The Free Democratic leader, Christian Lindner, who is pushing to get his party the finance minister post in a new government — possibly Mr. Lambsdorff — has spoken of “red lines,” which include a eurozone budget that would allow transfers of funds to other countries.
Mr. Macron said pointedly in his speech, “I don’t have red lines, I only have horizons,” calling on Germany and other bloc nations to join in working groups to brainstorm over his ideas.
“It was a visionary speech and it will accelerate the process” of European integration, said Guntram Wolff, director of the Bruegel think tank in Brussels. “It’s very significant in the sense that Europe and the euro are a deeply political project, and the French president has put his weight behind it.”
Many of the issues Mr. Macron highlighted, like defense and border security, are already in the mainstream, but he is pushing them forward, Mr.

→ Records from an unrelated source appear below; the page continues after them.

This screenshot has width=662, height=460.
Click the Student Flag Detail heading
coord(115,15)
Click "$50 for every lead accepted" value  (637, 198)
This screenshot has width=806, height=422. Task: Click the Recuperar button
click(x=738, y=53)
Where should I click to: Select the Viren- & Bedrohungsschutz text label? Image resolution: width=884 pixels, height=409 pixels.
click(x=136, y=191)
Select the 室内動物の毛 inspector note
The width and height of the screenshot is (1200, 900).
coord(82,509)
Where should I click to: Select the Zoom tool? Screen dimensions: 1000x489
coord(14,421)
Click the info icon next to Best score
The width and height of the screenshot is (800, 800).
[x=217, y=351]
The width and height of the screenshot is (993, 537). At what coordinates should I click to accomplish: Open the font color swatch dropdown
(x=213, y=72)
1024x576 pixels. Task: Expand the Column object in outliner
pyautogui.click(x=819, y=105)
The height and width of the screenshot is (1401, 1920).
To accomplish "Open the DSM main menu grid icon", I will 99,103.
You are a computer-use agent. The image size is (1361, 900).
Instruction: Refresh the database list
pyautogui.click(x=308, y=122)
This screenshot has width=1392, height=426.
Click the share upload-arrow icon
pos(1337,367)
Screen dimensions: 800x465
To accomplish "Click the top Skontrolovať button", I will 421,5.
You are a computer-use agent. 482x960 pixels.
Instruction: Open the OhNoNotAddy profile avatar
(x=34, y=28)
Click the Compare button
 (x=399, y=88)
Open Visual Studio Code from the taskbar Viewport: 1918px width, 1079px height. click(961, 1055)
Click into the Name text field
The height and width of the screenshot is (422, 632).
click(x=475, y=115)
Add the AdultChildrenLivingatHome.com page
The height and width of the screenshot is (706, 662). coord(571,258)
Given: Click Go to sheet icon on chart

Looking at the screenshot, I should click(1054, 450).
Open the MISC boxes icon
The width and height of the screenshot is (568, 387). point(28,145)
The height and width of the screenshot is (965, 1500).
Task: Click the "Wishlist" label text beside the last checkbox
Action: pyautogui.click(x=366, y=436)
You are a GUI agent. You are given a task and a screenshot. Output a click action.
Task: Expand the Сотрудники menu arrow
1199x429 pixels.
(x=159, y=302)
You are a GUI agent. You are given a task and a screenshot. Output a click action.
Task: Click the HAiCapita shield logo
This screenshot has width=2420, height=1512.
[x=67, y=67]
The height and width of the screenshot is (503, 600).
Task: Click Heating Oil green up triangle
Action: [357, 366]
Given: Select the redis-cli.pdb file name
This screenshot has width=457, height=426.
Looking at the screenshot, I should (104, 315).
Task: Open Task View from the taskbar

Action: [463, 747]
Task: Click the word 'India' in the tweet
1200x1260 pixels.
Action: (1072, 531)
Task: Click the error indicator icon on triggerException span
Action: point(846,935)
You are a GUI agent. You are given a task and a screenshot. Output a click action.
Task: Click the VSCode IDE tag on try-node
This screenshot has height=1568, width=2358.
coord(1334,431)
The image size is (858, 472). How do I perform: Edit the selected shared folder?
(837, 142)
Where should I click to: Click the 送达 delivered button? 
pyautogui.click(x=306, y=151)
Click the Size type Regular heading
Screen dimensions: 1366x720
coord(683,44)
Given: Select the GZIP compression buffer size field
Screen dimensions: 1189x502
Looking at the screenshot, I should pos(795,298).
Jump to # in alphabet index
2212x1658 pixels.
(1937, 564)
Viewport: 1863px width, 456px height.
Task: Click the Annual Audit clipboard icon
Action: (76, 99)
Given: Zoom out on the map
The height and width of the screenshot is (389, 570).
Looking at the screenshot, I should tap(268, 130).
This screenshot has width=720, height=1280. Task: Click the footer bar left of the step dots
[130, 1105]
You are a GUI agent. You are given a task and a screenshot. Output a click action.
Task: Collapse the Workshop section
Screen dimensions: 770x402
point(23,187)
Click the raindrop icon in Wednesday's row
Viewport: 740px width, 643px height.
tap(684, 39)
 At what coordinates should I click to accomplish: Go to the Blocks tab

Wolff said.
“Will the Germans and other European countries take him up on that? On some points, yes,” but on others not immediately, especially on those that cost money or mean major institutional change, he said.
The member states of Central Europe, in particular, remain deeply skeptical of eurozone construction.
“The speech was echt Macronism — lofty in conception, bold in symbolism, vague on details,” said Arthur Goldhammer, an analyst of French politics.
Mr. Macron likes to “indicate a general direction and leave the actual destination sufficiently unclear,” so that any outcome can be declared as a victory, Mr. Goldhammer said. “But eventually,” he added, people will “begin to wonder if they’ve actually moved anywhere.”
Mr. Macron is feeling out allies in other bloc countries, including European legislators, on the model of the grass-roots En Marche movement that brought him to power.
Sabine Thillaye, a French legislator, told Politico that the idea was “to build a European En Marche.” She added: “We are trying to establish links with other European parliaments. It’s not yet clear who is going to be favorable to our initiatives.”
Mr. Macron, a young man at the start of a five-year term, clearly feels he has time. At a European digital summit meeting in Estonia, Mr. Macron will press his ideas during an informal Thursday night dinner with European leaders.
And some of his ideas have found favor on what might normally seem stony ground.
“It would certainly be helpful if there were greater scope for the E.U. to take action,” in areas like foreign policy, security and trade policy, said Clemens Fuest, president of Germany’s Institute for Economic Research, or IFO. “But I think that Macron’s plans for the eurozone are flawed.”
In the end, Mr. Fuest noted, “Macron’s speech constitutes an invitation to Germany to brainstorm over Europe’s future, and Germany should accept this invitation.”